**Page text**
*-*-*
/**
# Ohmic conduction flux of charged species

This function computes the fluxes due to ohmic conduction appearing in
the [Nernst--Planck
equation](http://en.wikipedia.org/wiki/Nernst%E2%80%93Planck_equation). The
species charge concentrations are then updated using the explicit
scheme
$$
c^{n+1}_i = c^n_i +\Delta t \, \nabla \cdot( K_i c^n_i \nabla \phi^n)
$$ 
where $c_i$ is the volume density of the $i$-specie, $K_i$ its volume
electric conductivity and $\phi$ the electric potential. */

extern scalar phi;

void ohmic_flux (scalar * c,         // A list of the species concentration...
		 int * z,            // ... and their corresponding valences
		 double dt,
		 vector * K = NULL)  // electric mobility (default the valence)
{
  /**
  If the volume conductivity is not provided it is set to the value of
  the valence. */
  
  if (!K) { // fixme: this does not work yet
    int i = 0;
    for (scalar s in c) {
      const face vector kc[] = {z[i], z[i]}; i++;
      K = vectors_append (K, kc); // fixme: K should be freed eventually
    }
  }

  scalar s;
  (const) face vector k;
  for (s, k in c, K) {

    /**
    The fluxes of each specie through each face due to ohmic transport
    are */

    face vector f[];
    foreach_face()
      f.x[] = k.x[]*(s[] + s[-1])*(phi[] - phi[-1])/(2.*Delta);

    /**
    The specie concentration is updated using the net amount of that
    specie leaving/entering each cell through the face in the interval
    $dt$ */

    foreach()
      foreach_dimension()
        s[] += dt*(f.x[1] - f.x[])/Delta;
  }
}
*-*-*
**Data block**

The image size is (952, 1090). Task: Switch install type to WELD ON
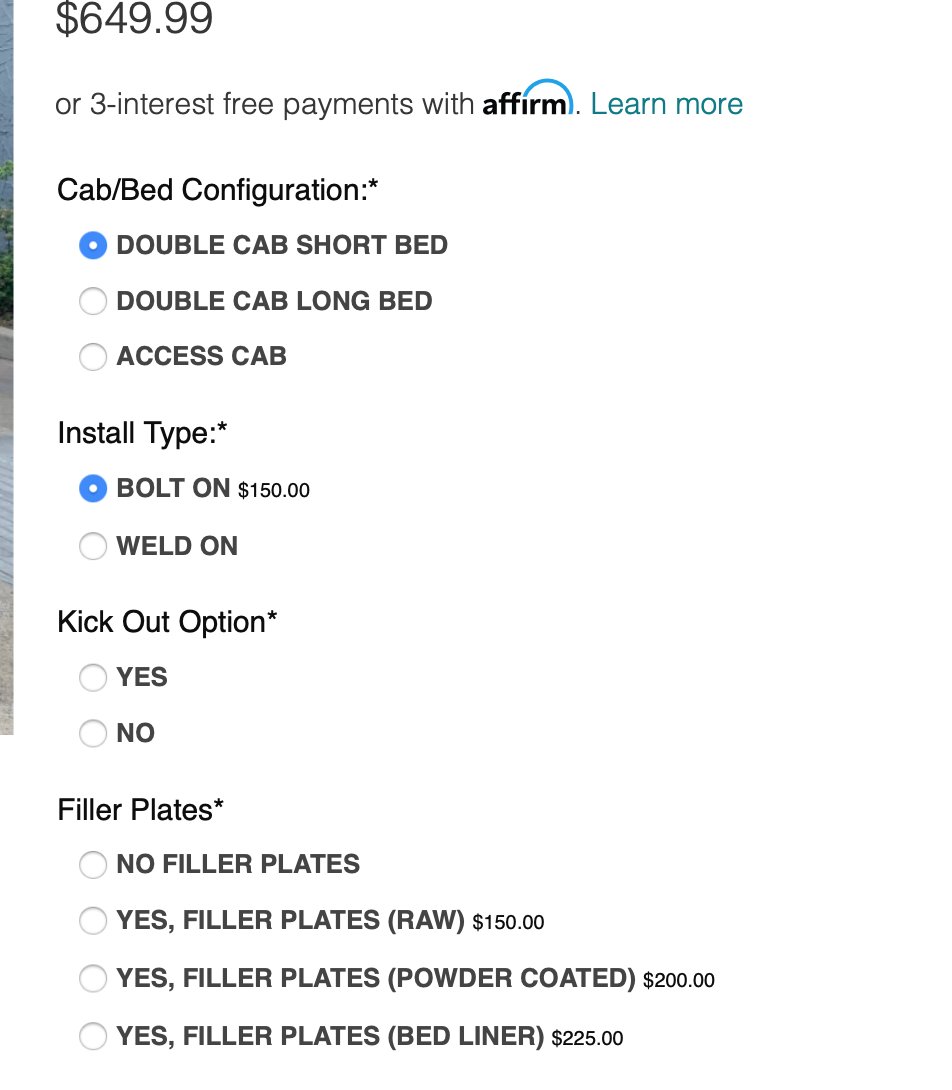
*-*-*
**Required actions**
1 – According to the page on ohmic conduction flux, what value is the volume conductivity set to when it is not provided?
2 – Reproduce the page on ohmic conduction flux from "This function computes" up to and including "the species concentration...", substituting "first-order" for "explicit".
3 – Say whether each statement agrees with the page on ohmic conduction flux, answering yes or no and quoting the words that decide it: (a) The species charge concentrations are updated using an implicit scheme. (b) $\phi$ denotes the electric potential. (c) The default setting of the conductivity when none is provided already works.

**Task-by-task outputs**
1 – It is set to the value of the valence.

2 –
This function computes the fluxes due to ohmic conduction appearing in
the [Nernst--Planck
equation](http://en.wikipedia.org/wiki/Nernst%E2%80%93Planck_equation). The
species charge concentrations are then updated using the first-order
scheme
$$
c^{n+1}_i = c^n_i +\Delta t \, \nabla \cdot( K_i c^n_i \nabla \phi^n)
$$ 
where $c_i$ is the volume density of the $i$-specie, $K_i$ its volume
electric conductivity and $\phi$ the electric potential. */

extern scalar phi;

void ohmic_flux (scalar * c,         // A list of the species concentration...

3 –
(a) No: "updated using the explicit scheme"
(b) Yes: "and $\phi$ the electric potential"
(c) No: "fixme: this does not work yet"